WHAT THE EXERCISE ASKS - In the passage on migrants below, how long did the writer meet migrants in the courtroom?
** Opening EXCERPTED PASSAGE block **
I met migrants, legal, undocumented, first generation, second generation in my courtroom every working day for more than a decade. The vast majority have skills, lots of them, along with courage, resourcefulness, a work ethic, determination, and persistence that would put most “native-born Americans” to shame, particularly Trump, his family, and his boorish, overprivileged, under-humanized cronies.

The skills migrants often bring — working with crops, construction, child care, elder care, cleaning, repairing, building, cooking, teaching, coaching, running small businesses are absolutely essential to our economic survival. They just aren’t the skills that are recognized and respected by arrogant, bigoted, members of the privileged classes like Trump, Kelly, Sessions, Cotton, Pence, etc. But, as I’ve pointed out before, none those restrictionists would last very long or be very valuable picking lettuce or laying shingles in the hot sun.

And, many migrants don’t “choose” to come here outside the legal system. Conditions in their home countries, along with the US’s stubborn refusal (magnified by this Administration) to set up viable overseas refugee processing in Central America leaves many no realistic choice but to come here to seek refuge through our asylum system.

Under both U.S. and international law they have every right to seek refuge in the U.S. and to receive humane treatment and a fair and unbiased determination of their claims for protection — something that is not happening under the current system as administered under the toxic, biased, and often lawless leadership of Trump & Sessions. Such refugee migrations have been taking place for decades and will continue, in some form or another, until the problems causing individuals to flee their home countries are addressed by leaders much wiser, more talented, and less bigoted than Trump, Sessions, Pence, and Kelly.

Also, just how are folks being encouraged to “assimilate” by an Administration that spreads racial slurs, bias, and false narratives, encourages racists within its own “base,” advances bogus rationales to terminate the legal status of many long-time residents, rails mindlessly against legal immigration, and actually prides itself on destroying migrant families and spreading terror and fear among ethnic communities?

Another of my predictions coming true: Kelly’s reputation and integrity will fit in a thimble with plenty of space left over by the time he finally parts ways with “Don the Con” and his ugly, dysfunctional White House Circus.
** Closing EXCERPTED PASSAGE block **
** Opening EXTRACTED INFORMATION block **
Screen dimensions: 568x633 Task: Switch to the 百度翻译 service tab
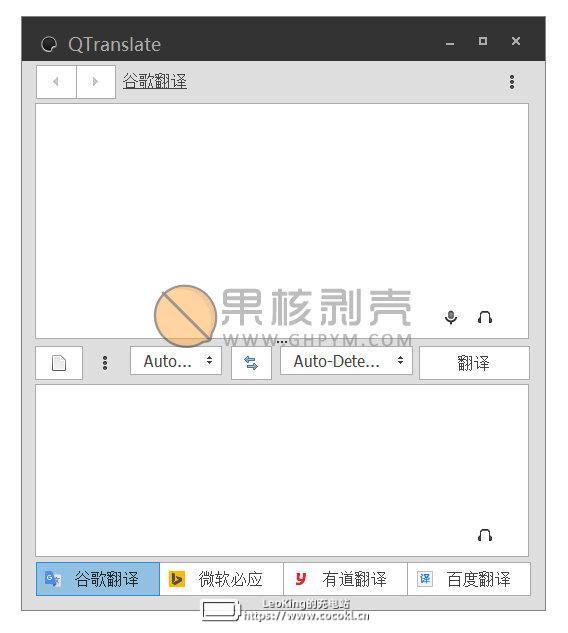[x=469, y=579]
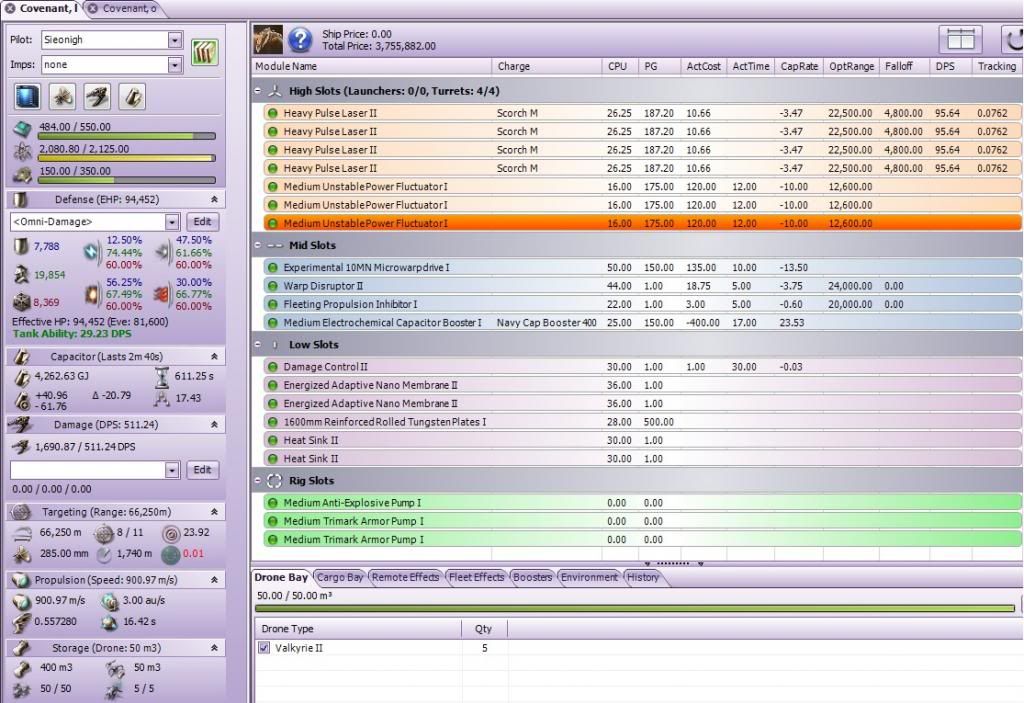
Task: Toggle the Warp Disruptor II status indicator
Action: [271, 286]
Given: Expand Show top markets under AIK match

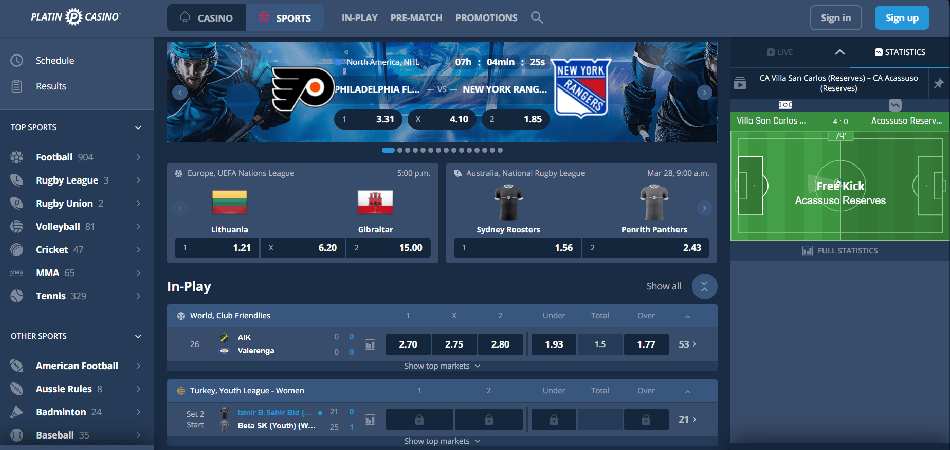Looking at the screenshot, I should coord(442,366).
** Closing EXTRACTED INFORMATION block **
** Opening EXTRACTED INFORMATION block **
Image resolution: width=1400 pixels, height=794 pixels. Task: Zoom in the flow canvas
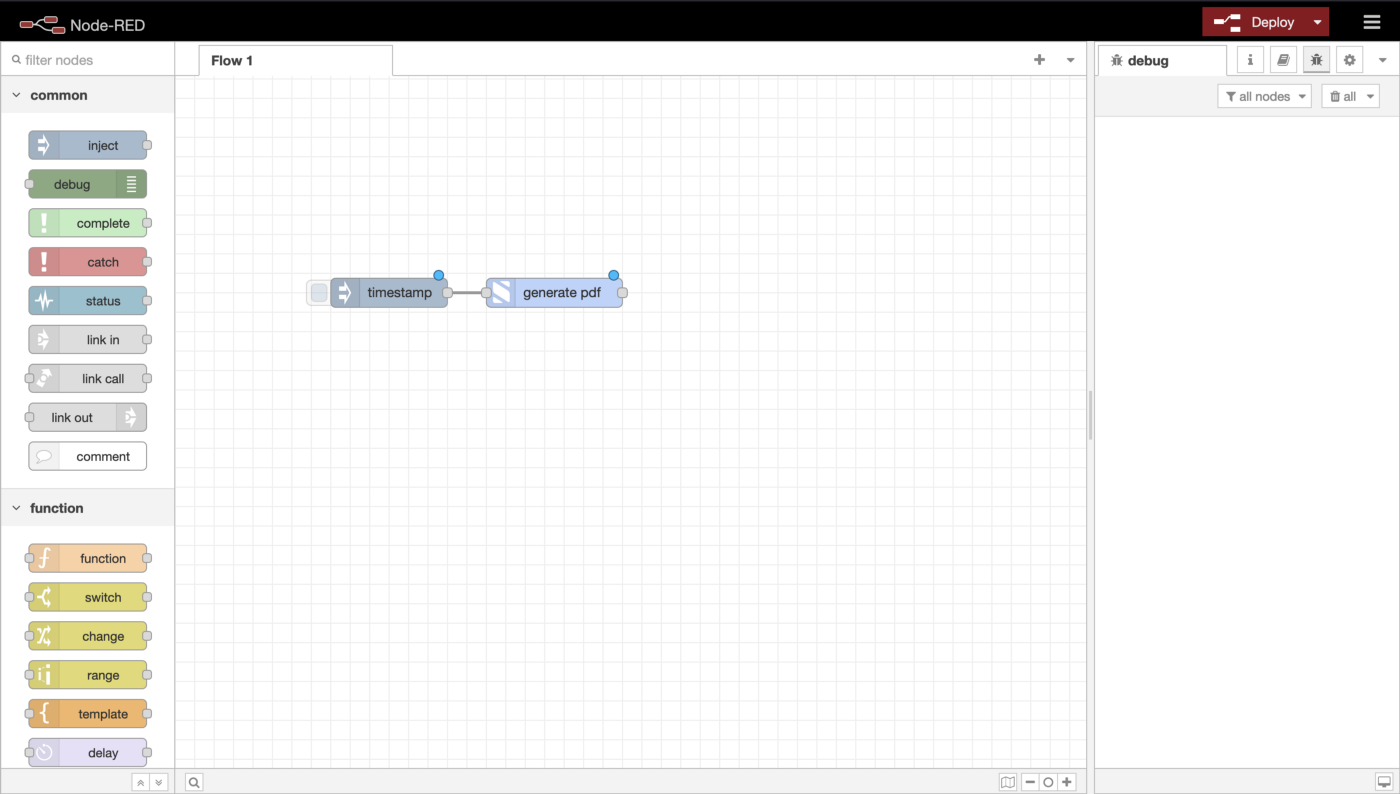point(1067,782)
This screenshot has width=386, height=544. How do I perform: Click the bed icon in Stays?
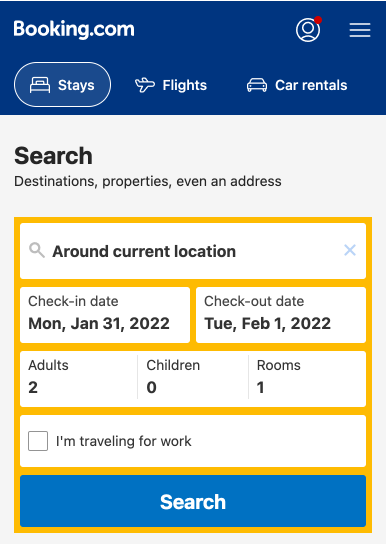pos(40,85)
** Closing EXTRACTED INFORMATION block **
** Opening EXTRACTED INFORMATION block **
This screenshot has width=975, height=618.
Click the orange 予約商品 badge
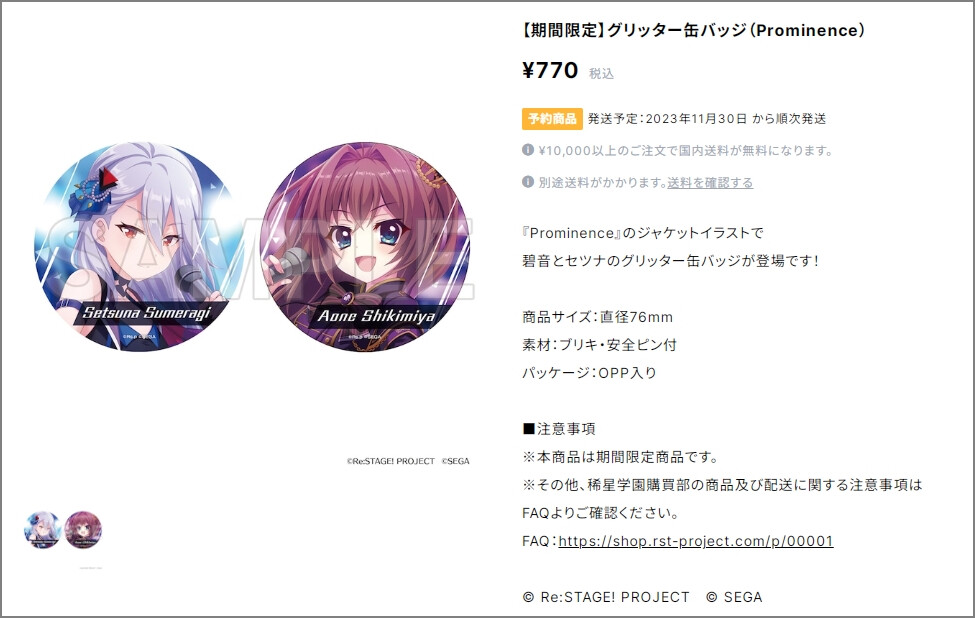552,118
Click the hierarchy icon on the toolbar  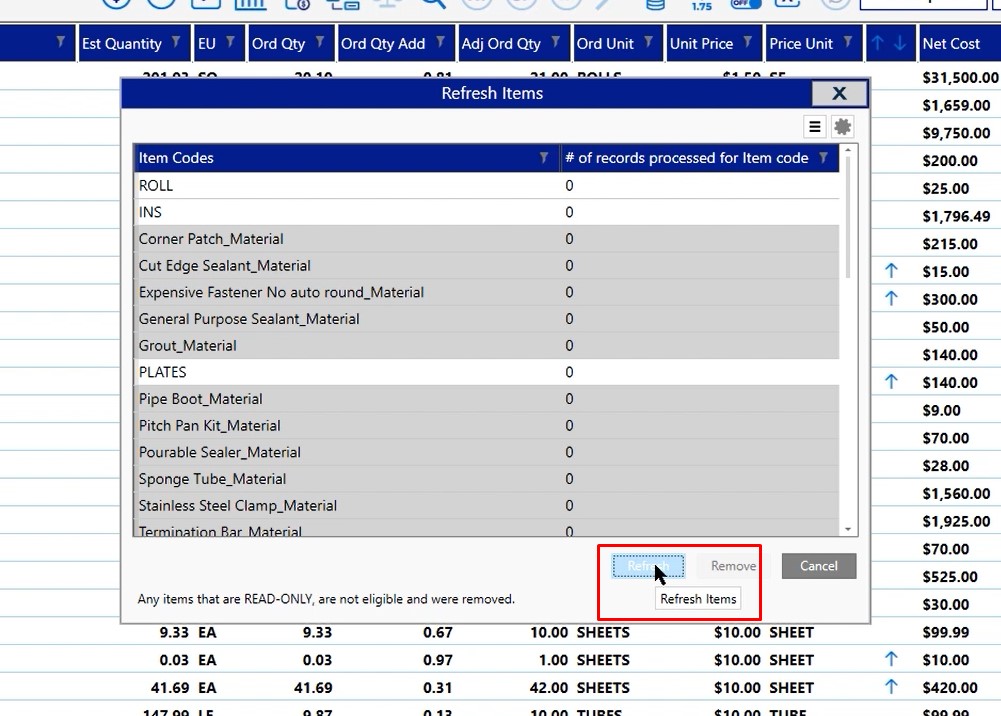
** Closing EXTRACTED INFORMATION block **
TASK RESULT - Every working day for more than a decade.